Entries taken from a collection:
________________________________________

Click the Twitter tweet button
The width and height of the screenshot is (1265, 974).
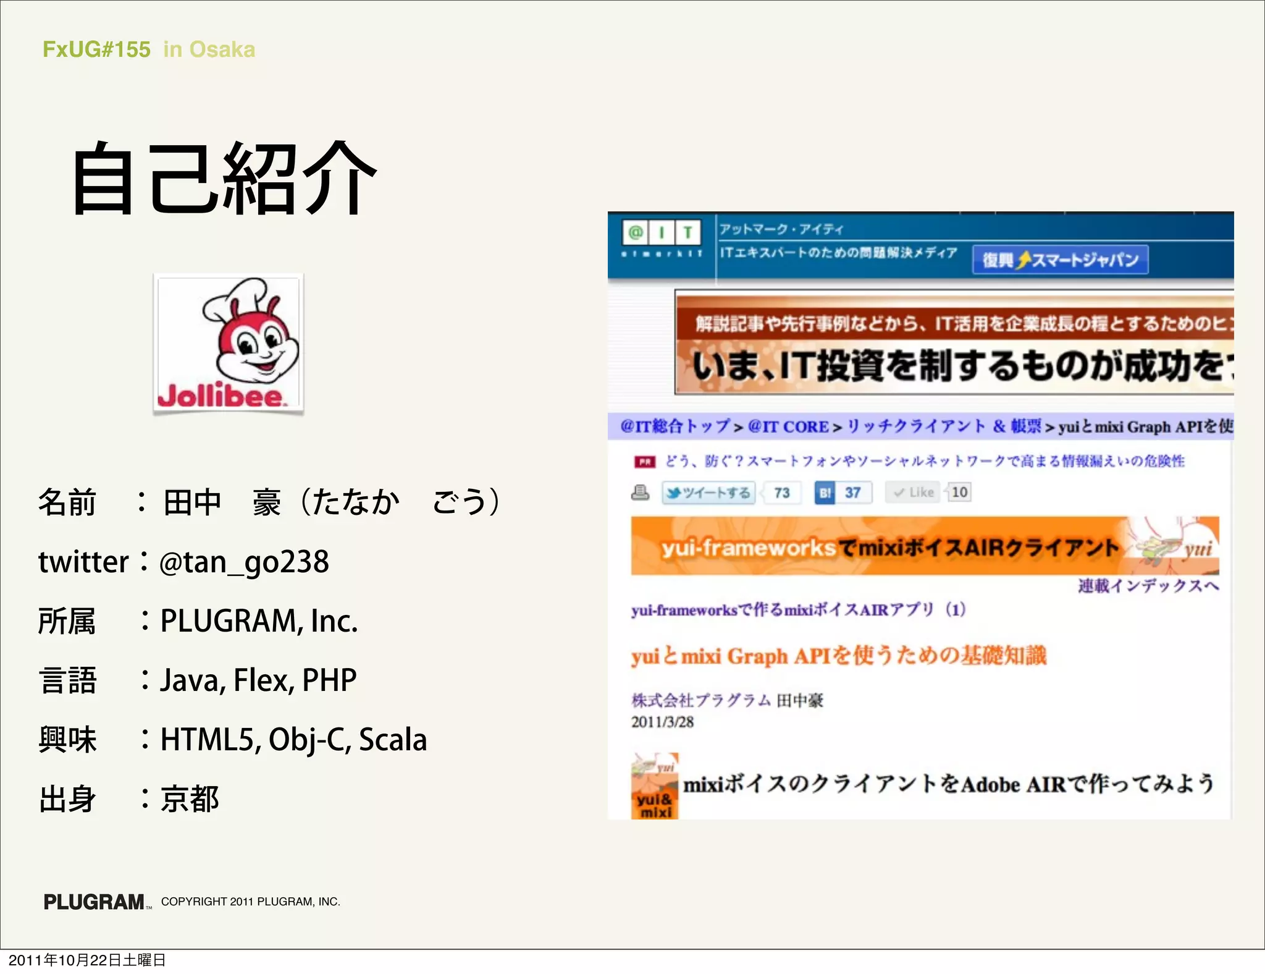tap(708, 493)
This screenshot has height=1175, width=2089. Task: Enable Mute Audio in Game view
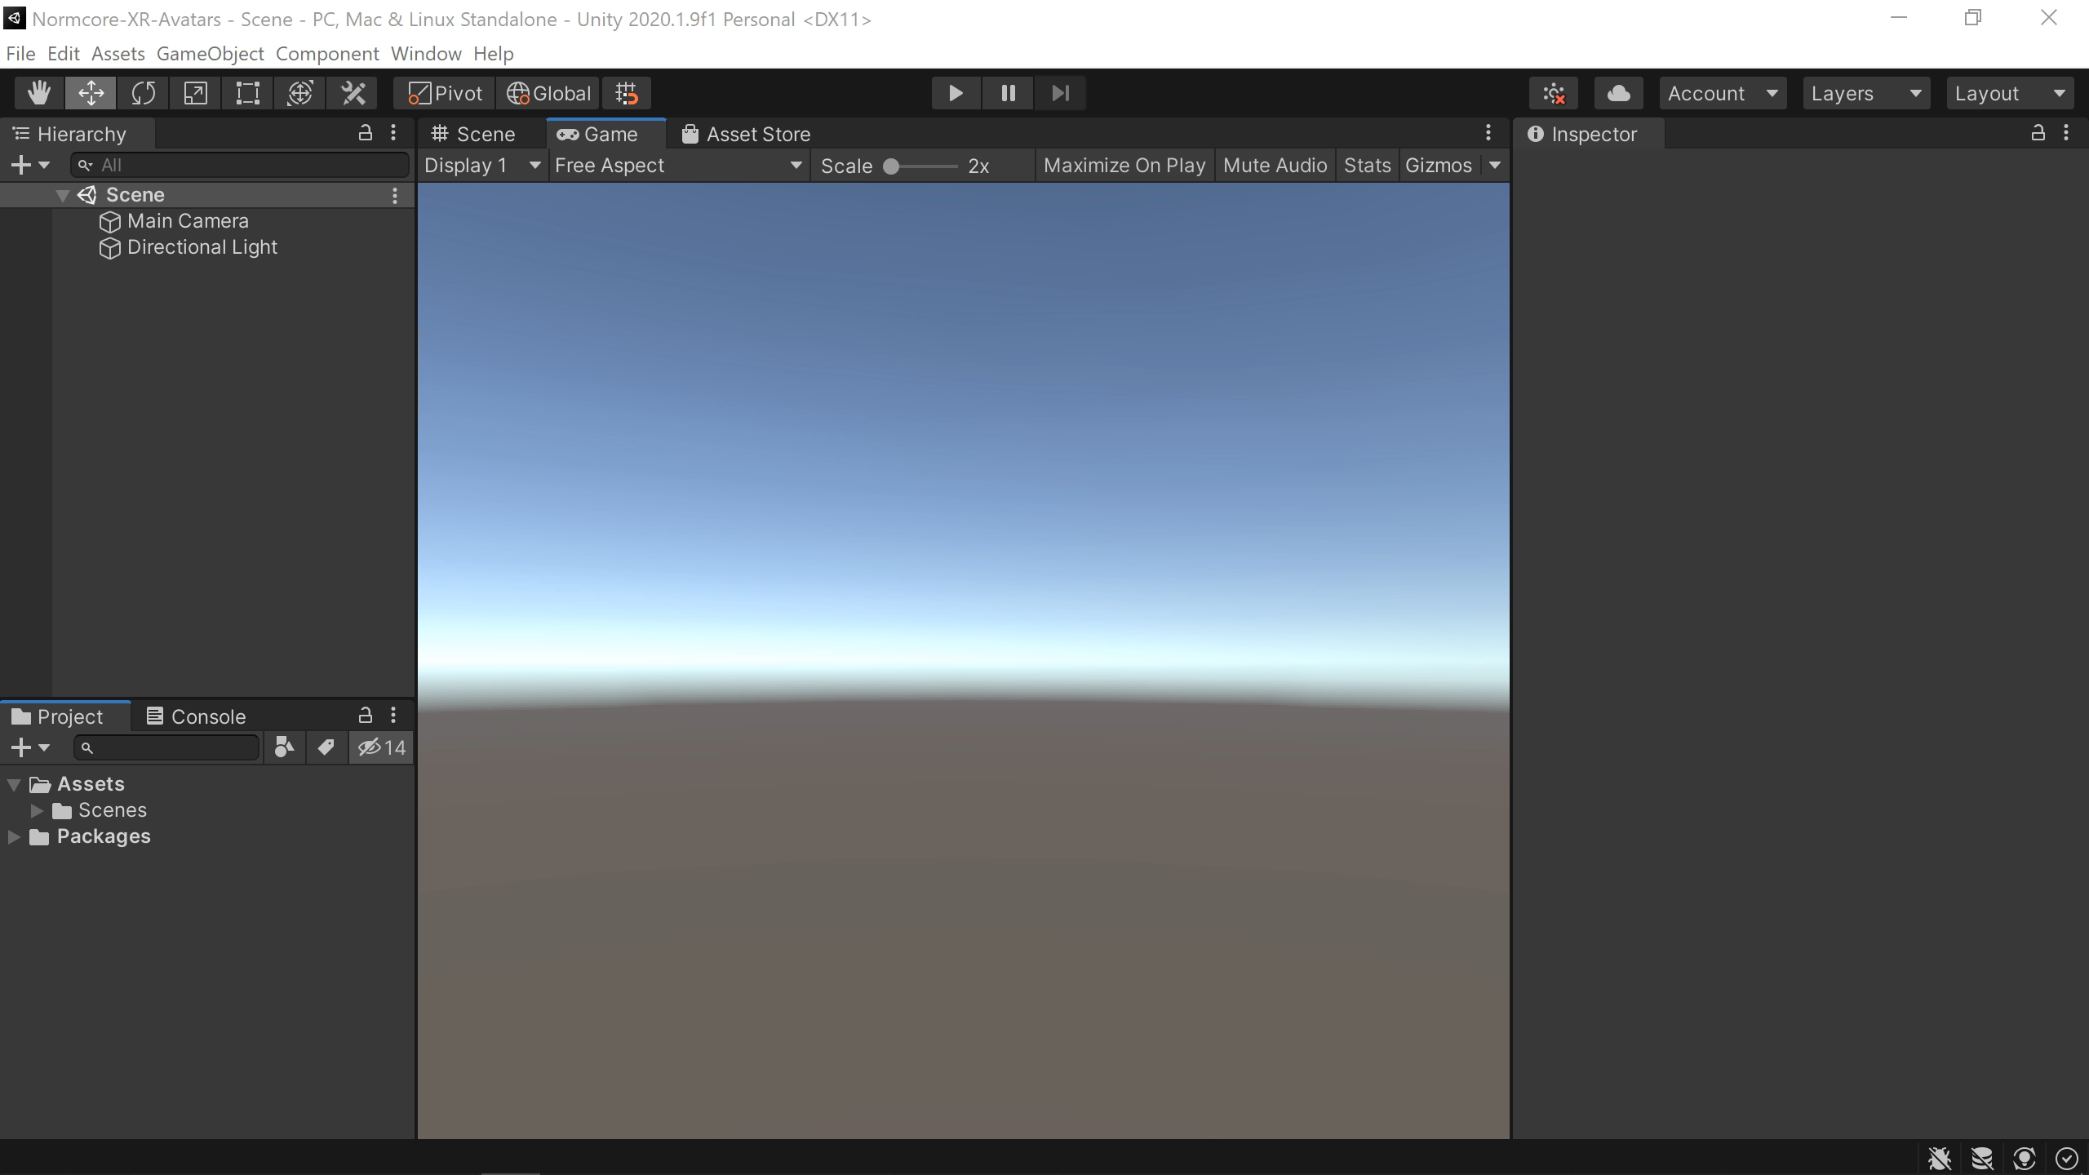pos(1275,165)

________________________________________

Problem ->
Make an exact copy of only those lines that run from the line with "The width and" through the end of the records, excluding pictures.

The answer ->
The width and height of the screenshot is (1265, 974).
tap(708, 493)
This screenshot has height=1175, width=2089. Task: Enable Mute Audio in Game view
pos(1275,165)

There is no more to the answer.